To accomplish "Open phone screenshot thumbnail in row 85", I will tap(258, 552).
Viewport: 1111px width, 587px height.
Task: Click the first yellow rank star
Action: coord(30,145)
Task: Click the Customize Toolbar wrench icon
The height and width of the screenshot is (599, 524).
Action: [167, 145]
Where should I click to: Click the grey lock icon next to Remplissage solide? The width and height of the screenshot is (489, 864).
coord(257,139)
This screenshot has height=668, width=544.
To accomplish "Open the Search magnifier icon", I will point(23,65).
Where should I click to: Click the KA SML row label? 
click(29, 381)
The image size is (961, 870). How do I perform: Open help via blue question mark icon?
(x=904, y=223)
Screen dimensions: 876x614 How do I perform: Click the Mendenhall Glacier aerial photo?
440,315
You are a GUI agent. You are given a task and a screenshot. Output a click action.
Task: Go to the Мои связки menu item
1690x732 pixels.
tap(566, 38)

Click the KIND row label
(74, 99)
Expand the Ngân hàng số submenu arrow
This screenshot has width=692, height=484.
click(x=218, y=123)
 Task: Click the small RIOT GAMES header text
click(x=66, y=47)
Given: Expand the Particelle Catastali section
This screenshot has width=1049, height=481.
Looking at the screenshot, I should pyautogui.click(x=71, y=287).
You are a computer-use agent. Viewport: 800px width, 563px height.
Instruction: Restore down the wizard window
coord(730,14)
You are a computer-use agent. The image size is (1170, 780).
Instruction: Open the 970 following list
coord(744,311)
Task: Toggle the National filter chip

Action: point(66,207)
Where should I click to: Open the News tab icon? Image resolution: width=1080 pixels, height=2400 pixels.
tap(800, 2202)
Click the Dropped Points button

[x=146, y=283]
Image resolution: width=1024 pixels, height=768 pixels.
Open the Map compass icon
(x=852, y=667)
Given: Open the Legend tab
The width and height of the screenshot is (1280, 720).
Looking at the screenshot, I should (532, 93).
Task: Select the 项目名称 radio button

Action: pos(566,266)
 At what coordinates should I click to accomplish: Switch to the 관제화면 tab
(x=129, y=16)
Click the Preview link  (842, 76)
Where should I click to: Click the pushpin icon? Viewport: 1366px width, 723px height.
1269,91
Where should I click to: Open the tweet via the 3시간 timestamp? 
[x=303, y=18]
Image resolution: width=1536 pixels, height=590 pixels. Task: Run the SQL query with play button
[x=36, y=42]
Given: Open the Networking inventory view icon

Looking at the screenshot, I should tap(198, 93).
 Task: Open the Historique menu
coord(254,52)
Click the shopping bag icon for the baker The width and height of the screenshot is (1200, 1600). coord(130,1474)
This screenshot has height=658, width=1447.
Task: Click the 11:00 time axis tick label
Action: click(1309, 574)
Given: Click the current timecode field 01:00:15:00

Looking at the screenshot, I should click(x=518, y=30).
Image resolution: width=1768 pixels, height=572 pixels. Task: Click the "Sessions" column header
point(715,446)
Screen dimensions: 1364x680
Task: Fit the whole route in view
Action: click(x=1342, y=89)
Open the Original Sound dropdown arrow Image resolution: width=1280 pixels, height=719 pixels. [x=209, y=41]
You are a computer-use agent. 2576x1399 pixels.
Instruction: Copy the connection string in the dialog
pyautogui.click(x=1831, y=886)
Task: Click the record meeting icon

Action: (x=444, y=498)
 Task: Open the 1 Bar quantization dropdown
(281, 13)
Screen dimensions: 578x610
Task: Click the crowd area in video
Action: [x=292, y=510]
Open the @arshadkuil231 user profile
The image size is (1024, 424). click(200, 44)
▬▬▬
### What the exercise asks
After locating the line with "Task: Open the Historique menu" in the records above, please set down that line and all later ones exactly, and no other line.

### Result of the exercise
 Task: Open the Historique menu
coord(254,52)
Click the shopping bag icon for the baker The width and height of the screenshot is (1200, 1600). coord(130,1474)
This screenshot has height=658, width=1447.
Task: Click the 11:00 time axis tick label
Action: click(1309, 574)
Given: Click the current timecode field 01:00:15:00

Looking at the screenshot, I should click(x=518, y=30).
Image resolution: width=1768 pixels, height=572 pixels. Task: Click the "Sessions" column header
point(715,446)
Screen dimensions: 1364x680
Task: Fit the whole route in view
Action: click(x=1342, y=89)
Open the Original Sound dropdown arrow Image resolution: width=1280 pixels, height=719 pixels. [x=209, y=41]
You are a computer-use agent. 2576x1399 pixels.
Instruction: Copy the connection string in the dialog
pyautogui.click(x=1831, y=886)
Task: Click the record meeting icon

Action: (x=444, y=498)
 Task: Open the 1 Bar quantization dropdown
(281, 13)
Screen dimensions: 578x610
Task: Click the crowd area in video
Action: [x=292, y=510]
Open the @arshadkuil231 user profile
The image size is (1024, 424). click(200, 44)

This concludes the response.